Request: Reproduce the lines of the items below, from the line that holds "The image size" through the line that holds "This screenshot has", inclusive, substituting "in the image" for "in the screenshot" and changing nothing else. Leave the pictures out of your answer.

Records supplied:
....

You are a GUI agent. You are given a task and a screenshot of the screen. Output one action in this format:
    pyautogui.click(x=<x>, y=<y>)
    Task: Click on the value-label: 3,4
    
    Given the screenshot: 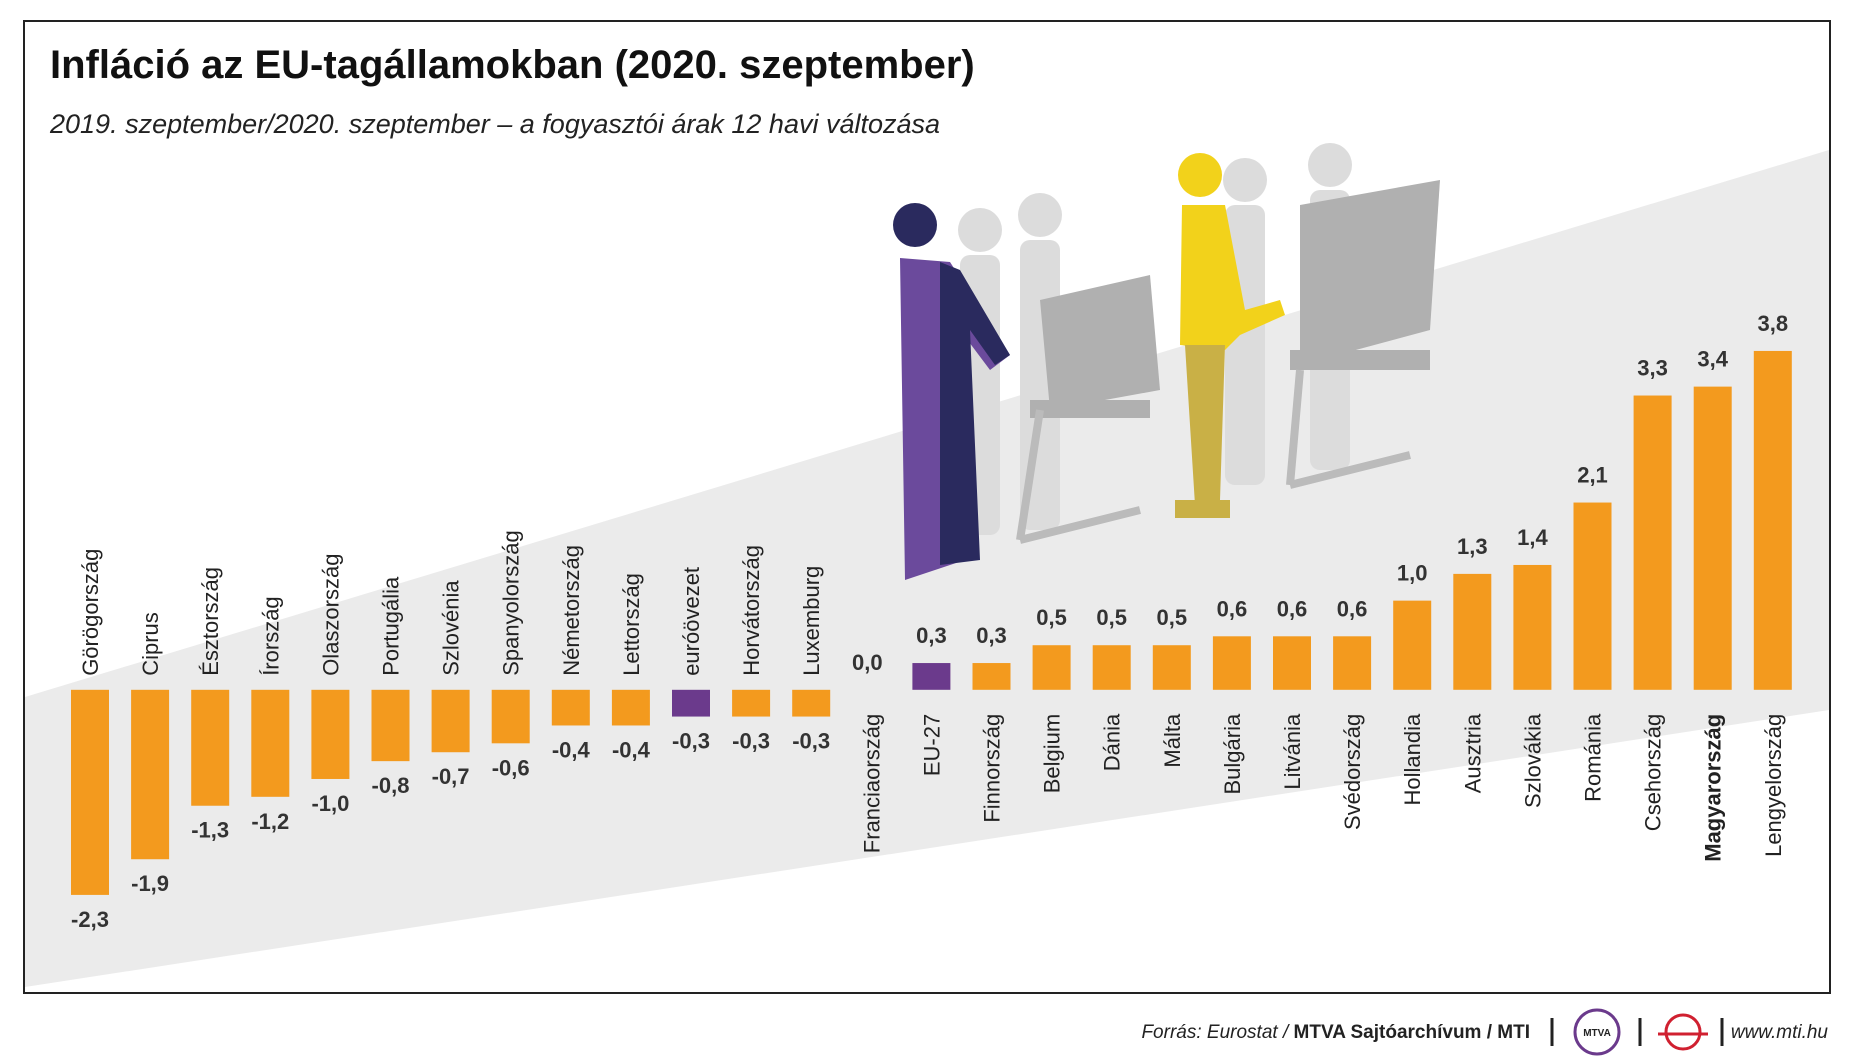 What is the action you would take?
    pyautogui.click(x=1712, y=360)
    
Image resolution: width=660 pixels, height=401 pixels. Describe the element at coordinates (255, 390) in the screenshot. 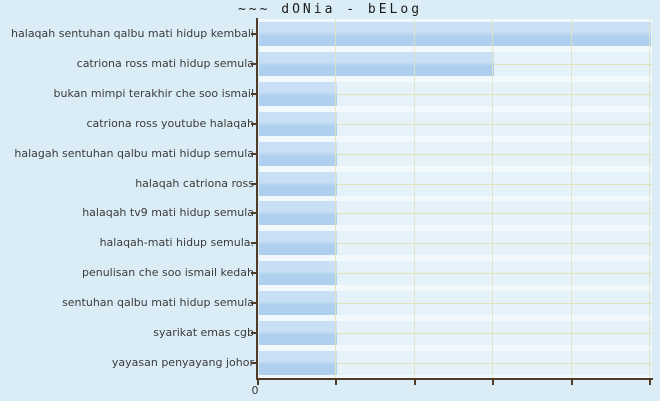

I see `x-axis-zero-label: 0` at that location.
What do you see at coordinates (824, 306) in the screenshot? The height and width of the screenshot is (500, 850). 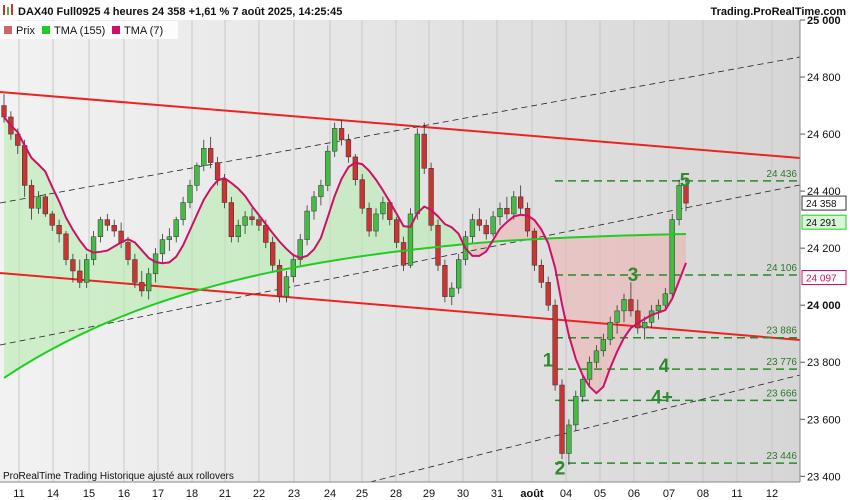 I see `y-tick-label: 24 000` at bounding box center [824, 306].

....

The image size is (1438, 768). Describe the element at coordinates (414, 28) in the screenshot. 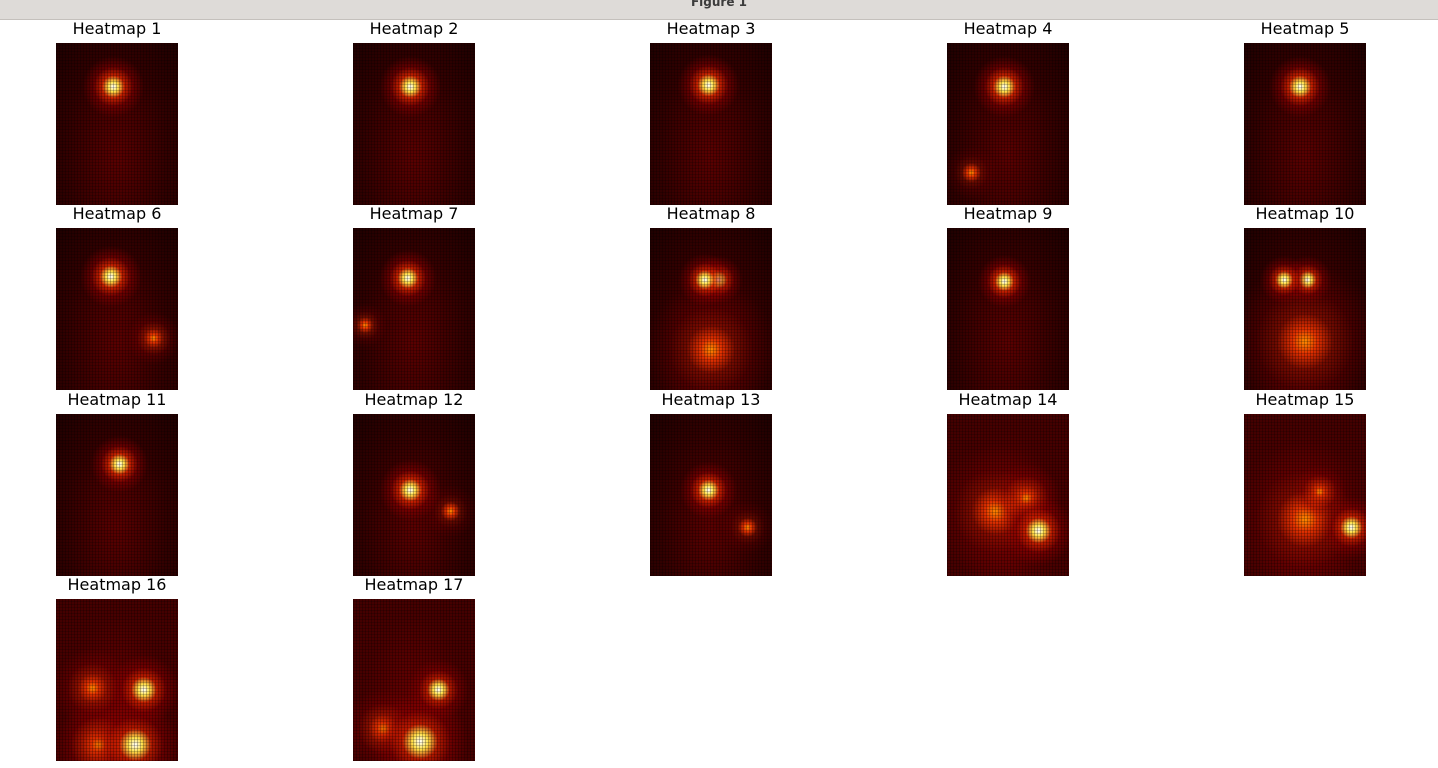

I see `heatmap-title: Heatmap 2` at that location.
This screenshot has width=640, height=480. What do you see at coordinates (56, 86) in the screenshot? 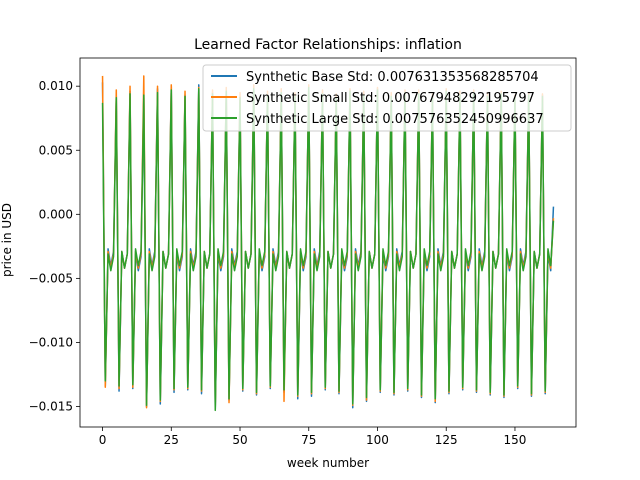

....

Solution:
The image size is (1438, 768). Describe the element at coordinates (414, 28) in the image. 

I see `heatmap-title: Heatmap 2` at that location.
This screenshot has width=640, height=480. What do you see at coordinates (56, 86) in the image? 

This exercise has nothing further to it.